**Record excerpts**
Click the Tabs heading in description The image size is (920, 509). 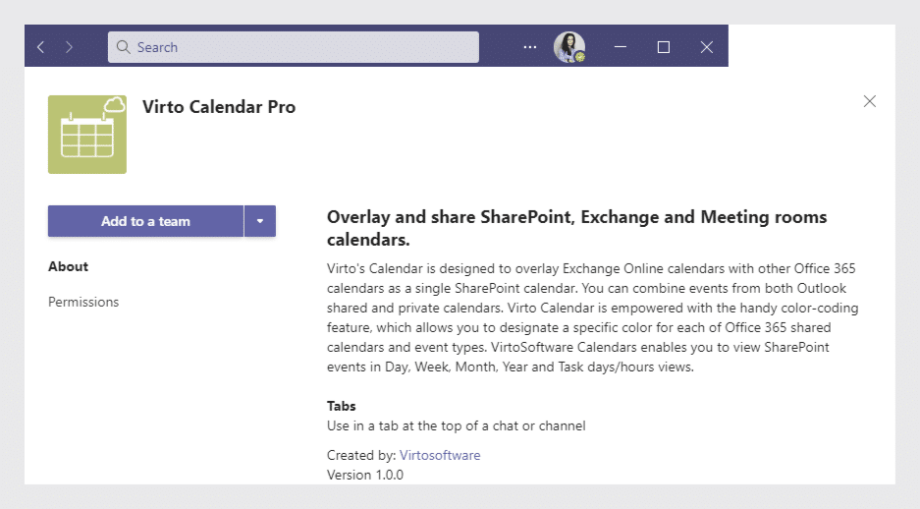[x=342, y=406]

--

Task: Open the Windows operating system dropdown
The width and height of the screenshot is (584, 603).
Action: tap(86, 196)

==

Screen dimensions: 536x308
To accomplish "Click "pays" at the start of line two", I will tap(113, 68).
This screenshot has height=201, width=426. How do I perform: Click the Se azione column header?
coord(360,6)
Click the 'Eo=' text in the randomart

**Work task**
Could you reproduce exactly the lines of the entries above, from the one with "Screen dimensions: 536x308" through the one with "Click the 'Eo=' text in the randomart", and nothing else?

**Completed task**
Screen dimensions: 536x308
To accomplish "Click "pays" at the start of line two", I will tap(113, 68).
This screenshot has height=201, width=426. How do I perform: Click the Se azione column header?
coord(360,6)
Click the 'Eo=' text in the randomart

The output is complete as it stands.